▸ How to complete this task: A faithful copy of the whole listing is required.

▸ Data:
=== Section Start ===
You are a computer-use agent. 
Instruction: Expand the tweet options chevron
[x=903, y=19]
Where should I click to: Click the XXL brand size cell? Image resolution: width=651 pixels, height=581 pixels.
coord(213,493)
=== Section End ===
▸ Answer below:
You are a computer-use agent. 
Instruction: Expand the tweet options chevron
[x=903, y=19]
Where should I click to: Click the XXL brand size cell? Image resolution: width=651 pixels, height=581 pixels.
coord(213,493)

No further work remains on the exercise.